Sunday, December 27, 2009

the image will come at the time of resurrection

"Film was projected and everyone saw that the world was there. A world almost yet without history, but a world which recounts. But so that in the venue of uncertainty it establishes idea and sensation, the two great stories have been sex and death." (Godard, Histoire(s) du cinéma: Une histoire seule.)







(Images of Vidor's Duel in the Sun, as they appear in Histoire(s) du cinéma: Une histoire seule.)


"We live in a dilemma that our perception is filled up with image and sounds. There're world and images of the world and sounds from the world. Anyway, the task is to show what people haven't seen yet, or to show what is seen in different way, or to show what they want to show, they're to turn eye's way. Basically the task of cinematography is to show them for the second times... In the past we could trust almost physical relationship between the real object and its image because of its granted through photography. Of course now in visual age, the physical relationship isn't guaranteed any more. But I think it is a mistake to trust only on this physicality of the process of cinema and of photography. In fact, when you can make a documentary, you do two things, to look at the world and to create the image of it." (Hartmut Bitomsky; text as it appears on Daisuke Akasaka's site.)

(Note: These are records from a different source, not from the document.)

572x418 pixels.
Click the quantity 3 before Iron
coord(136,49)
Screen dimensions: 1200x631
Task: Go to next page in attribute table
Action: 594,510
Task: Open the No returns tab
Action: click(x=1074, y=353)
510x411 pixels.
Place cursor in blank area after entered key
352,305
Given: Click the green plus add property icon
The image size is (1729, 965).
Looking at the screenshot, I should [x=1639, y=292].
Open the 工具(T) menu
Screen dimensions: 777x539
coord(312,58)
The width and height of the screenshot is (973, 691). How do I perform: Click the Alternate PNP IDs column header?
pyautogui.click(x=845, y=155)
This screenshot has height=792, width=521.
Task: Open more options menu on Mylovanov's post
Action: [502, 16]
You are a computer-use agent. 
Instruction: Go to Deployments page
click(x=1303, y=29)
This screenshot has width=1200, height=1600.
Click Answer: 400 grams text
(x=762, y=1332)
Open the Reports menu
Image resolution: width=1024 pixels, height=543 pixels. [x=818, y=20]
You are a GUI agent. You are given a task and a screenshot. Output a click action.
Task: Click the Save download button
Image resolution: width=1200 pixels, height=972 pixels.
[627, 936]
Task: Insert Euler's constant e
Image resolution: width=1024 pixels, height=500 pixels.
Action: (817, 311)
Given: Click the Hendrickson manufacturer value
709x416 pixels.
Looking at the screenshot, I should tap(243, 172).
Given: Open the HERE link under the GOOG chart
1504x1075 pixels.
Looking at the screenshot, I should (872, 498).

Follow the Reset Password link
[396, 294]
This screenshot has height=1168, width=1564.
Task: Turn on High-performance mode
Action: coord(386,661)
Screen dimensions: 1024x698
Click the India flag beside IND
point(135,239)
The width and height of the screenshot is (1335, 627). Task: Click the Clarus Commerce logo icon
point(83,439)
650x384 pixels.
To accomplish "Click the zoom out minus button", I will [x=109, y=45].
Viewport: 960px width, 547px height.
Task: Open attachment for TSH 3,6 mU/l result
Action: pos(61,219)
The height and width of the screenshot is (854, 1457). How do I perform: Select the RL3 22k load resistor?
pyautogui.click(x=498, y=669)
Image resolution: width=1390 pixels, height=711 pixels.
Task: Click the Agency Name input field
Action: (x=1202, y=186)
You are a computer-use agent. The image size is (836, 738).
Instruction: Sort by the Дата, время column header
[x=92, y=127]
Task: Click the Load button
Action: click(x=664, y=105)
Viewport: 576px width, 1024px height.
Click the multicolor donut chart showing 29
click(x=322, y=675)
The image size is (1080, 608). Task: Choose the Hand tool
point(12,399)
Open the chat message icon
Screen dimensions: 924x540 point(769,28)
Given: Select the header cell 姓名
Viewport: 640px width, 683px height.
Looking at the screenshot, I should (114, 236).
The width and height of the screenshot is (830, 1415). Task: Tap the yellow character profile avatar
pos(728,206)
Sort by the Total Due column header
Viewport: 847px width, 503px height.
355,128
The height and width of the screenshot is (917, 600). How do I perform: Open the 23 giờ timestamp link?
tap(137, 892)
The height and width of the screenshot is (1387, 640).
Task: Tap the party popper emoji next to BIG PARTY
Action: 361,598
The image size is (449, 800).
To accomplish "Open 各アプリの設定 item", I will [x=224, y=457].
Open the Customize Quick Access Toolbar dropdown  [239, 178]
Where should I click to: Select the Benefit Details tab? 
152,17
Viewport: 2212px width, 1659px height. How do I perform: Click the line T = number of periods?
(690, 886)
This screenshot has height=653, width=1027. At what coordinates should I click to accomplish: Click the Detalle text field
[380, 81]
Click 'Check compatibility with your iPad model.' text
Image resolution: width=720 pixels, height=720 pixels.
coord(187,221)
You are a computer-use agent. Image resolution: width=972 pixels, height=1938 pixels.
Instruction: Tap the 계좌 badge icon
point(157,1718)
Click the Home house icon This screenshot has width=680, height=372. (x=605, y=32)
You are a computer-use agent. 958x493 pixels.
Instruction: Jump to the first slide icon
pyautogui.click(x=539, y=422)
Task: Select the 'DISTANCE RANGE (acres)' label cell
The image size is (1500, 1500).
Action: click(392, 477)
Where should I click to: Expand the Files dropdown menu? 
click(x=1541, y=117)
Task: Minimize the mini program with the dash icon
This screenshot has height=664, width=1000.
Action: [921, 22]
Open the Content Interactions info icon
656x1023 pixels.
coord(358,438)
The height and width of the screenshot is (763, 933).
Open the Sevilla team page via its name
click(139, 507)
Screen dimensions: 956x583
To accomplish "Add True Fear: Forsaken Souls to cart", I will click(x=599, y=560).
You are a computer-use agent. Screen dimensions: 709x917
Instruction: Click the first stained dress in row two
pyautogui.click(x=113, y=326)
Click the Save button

[Images of Duel in the Sun, as they appear in Das Kino und der Tod (Bitomsky, 1988).]

*** *** ***

"Philippe Garrel creates a liturgy of bodies, because he delivers them to a secret ceremony whose only characters are Mary, Joseph, and the child, or their equivalents. His is not however a pious cinema, although it is a cinema of revelation." (Gilles Deleuze)

"Whether it is a cave painting, an Egyptian statue of Ka, the Colossus of Rhodes, an image in a mirror or an image on the screen, there is always some sort of magical dimension in the image related to desire, to death, to shadows, to doubles, to immortality... It is no accident that almost immediately after after Lumière, Méliès arrived to make the magic of the image emerge from the image of reality." (Youssef Ishaghpour)





...what plunges into the night
is the echo
of what engulfs the silence,
what engulfs the silence
prolongs into the light
what plunges into the night.
Images and sounds
are like people
who become acquainted
on the journey
and can never again
be separated.


(now the tragedy is anatomical...)






"To things and beings in their most frigid semblance, the cinema thus grants the greatest gift unto death: life." (Jean Epstein)





[Images from La frontière de l'aube (Philippe Garrel, 2008) and Coeur fidèle (Jean Epstein, 1923).]